Covariance#

In statistics, covariance and correlation are two of the most fundamental measures of linear dependence between two random variables. The covariance and the correlation represent the joint variability of any two features. The correlation is dimensionless, while the covariance is measured in units obtained by multiplying the units of the two features. Another important distinction is that covariance can be affected by the higher variance of one feature, while correlation removes the effect of the variances by normalizing the covariance of two features by their square-root of variances. Their usage is application-dependent. The covariance algorithm computes the following:

• Means

• Covariance (sample and estimated by maximum likelihood method)

• Correlation

 Operation Computational methods Programming Interface Computing dense compute(…) compute_input compute_result Partial Computing dense partial_compute(…) partial_compute_input partial_compute_result Finalize Computing dense finalize_compute(…) partial_compute_result compute_result

Mathematical formulation#

Refer to Developer Guide: Covariance.

Programming Interface#

All types and functions in this section are declared in the oneapi::dal::covariance namespace and are available via inclusion of the oneapi/dal/algo/covariance.hpp header file.

Descriptor#

template<typename Float = float, typename Method = method::by_default, typename Task = task::by_default>
class descriptor#
Template Parameters
• Float – The floating-point type that the algorithm uses for intermediate computations. Can be float or double.

• Method – Tag-type that specifies an implementation of algorithm. Can be method::dense.
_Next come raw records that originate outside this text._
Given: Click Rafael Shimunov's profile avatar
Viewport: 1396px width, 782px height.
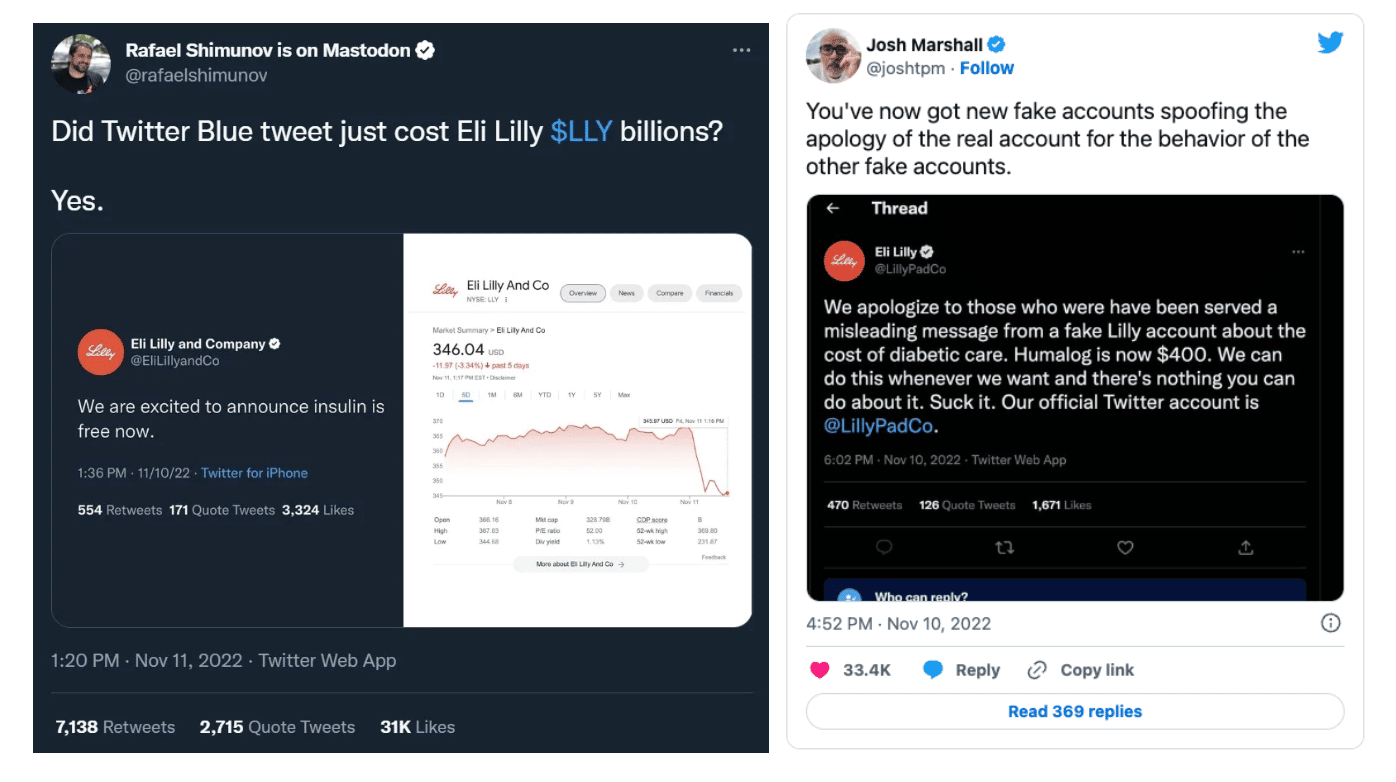Looking at the screenshot, I should click(x=81, y=62).
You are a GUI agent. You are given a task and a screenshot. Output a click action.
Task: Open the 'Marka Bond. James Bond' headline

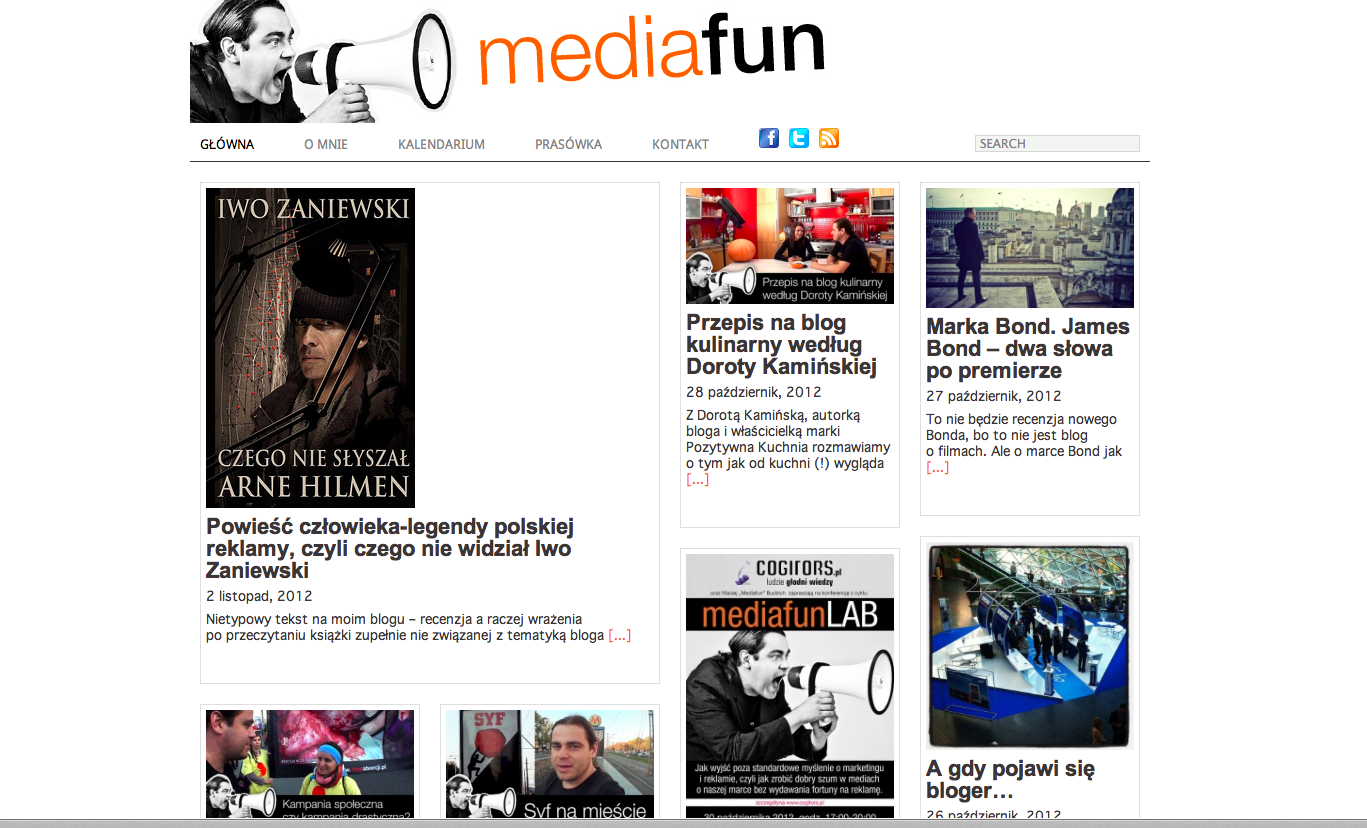[x=1027, y=348]
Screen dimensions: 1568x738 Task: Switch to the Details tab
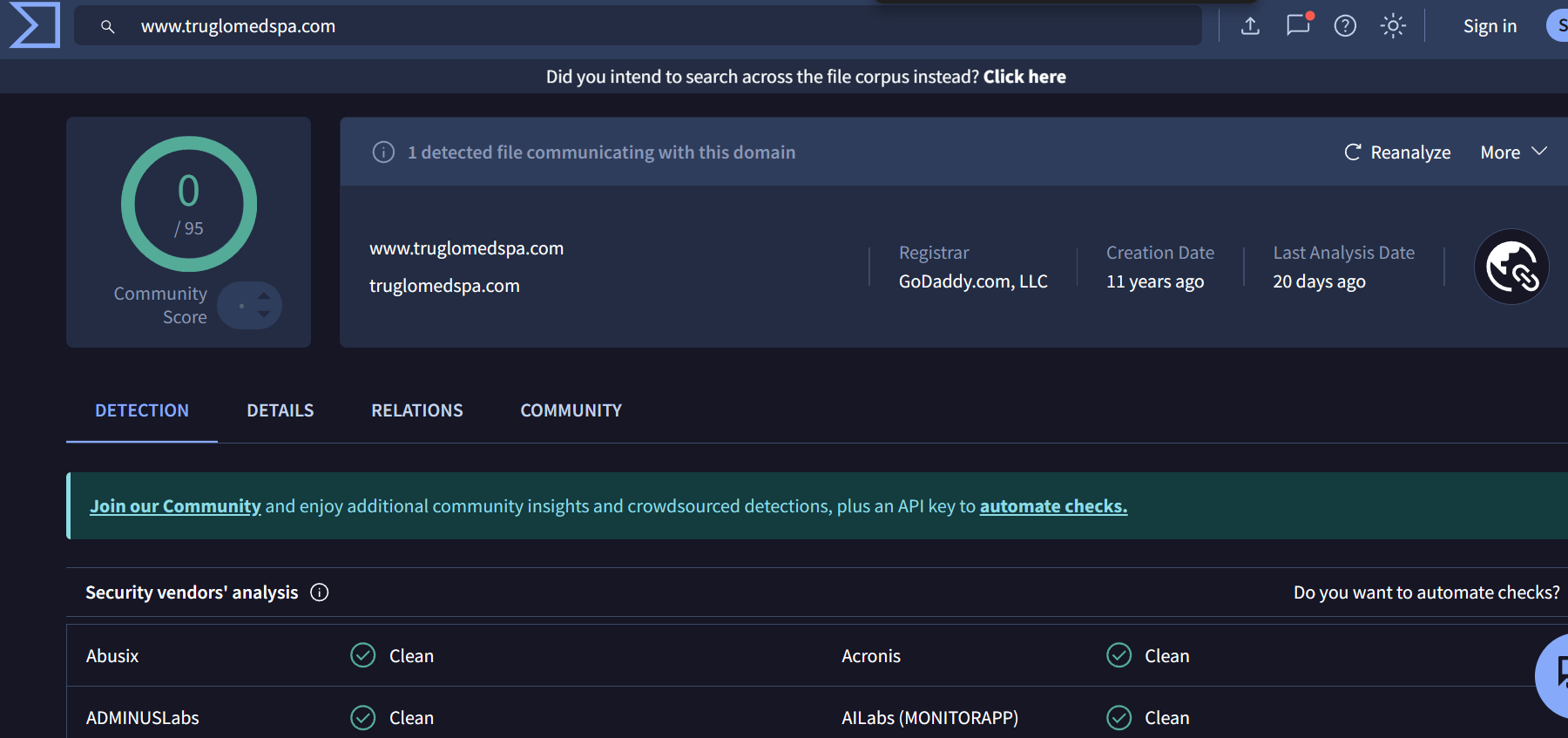point(280,410)
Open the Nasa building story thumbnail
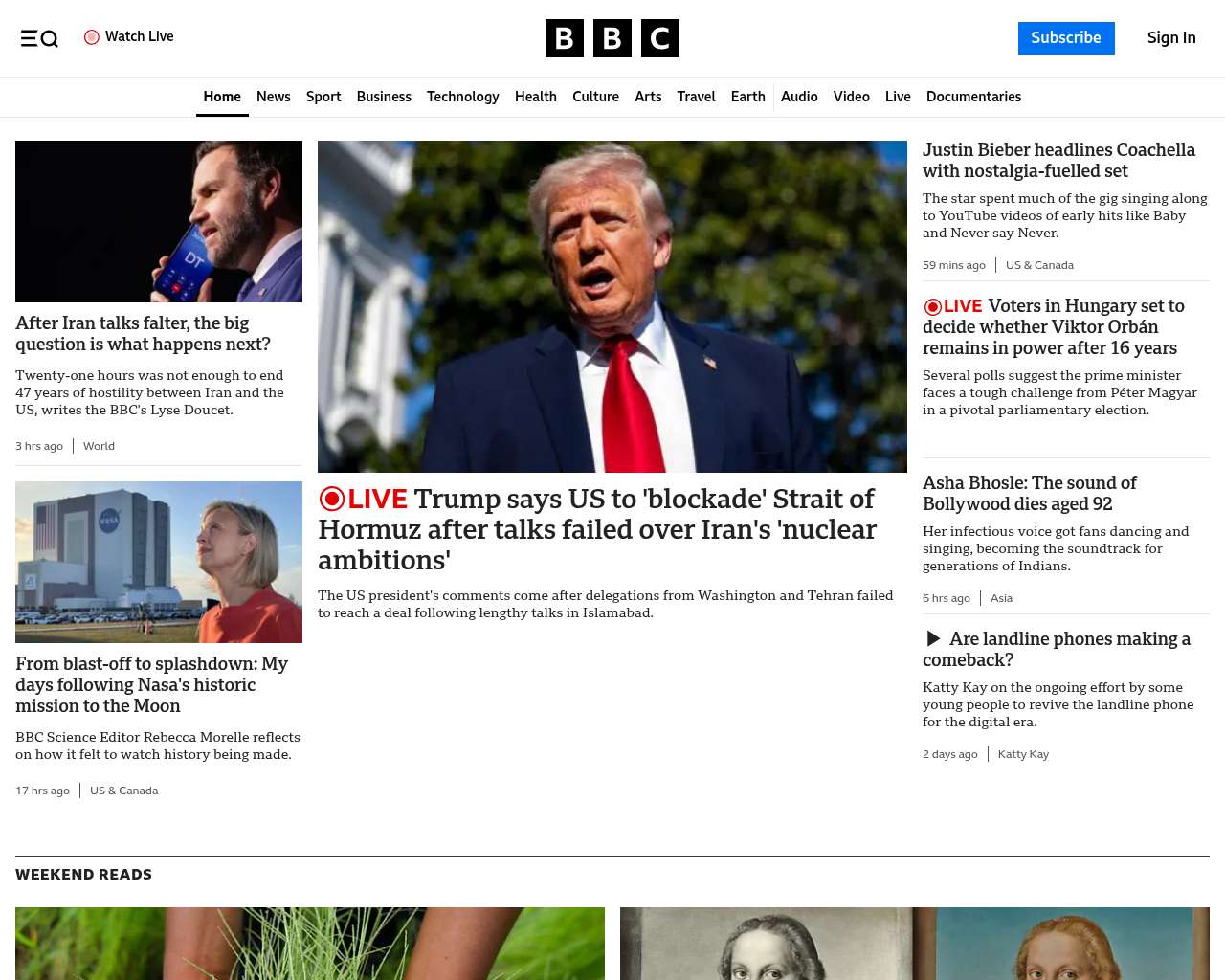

• Task – Tag-type that specifies the type of the problem to solve. Can be task::compute.

Constructors

descriptor() = default#

Creates a new instance of the class with the default property values.

Properties

bool bias#

Choose if result biased or not.

Getter & Setter
bool get_bias() const
auto & set_bias(const bool &value)
result_option_id result_options#

Choose which results should be computed and returned.

Getter & Setter
result_option_id get_result_options() const
auto & set_result_options(const result_option_id &value)

Method tags#

struct dense#

Tag-type that denotes dense computational method.

using by_default = dense#

Alias tag-type for the dense computational method.

struct compute#

Tag-type that parameterizes entities that are used to compute statistics.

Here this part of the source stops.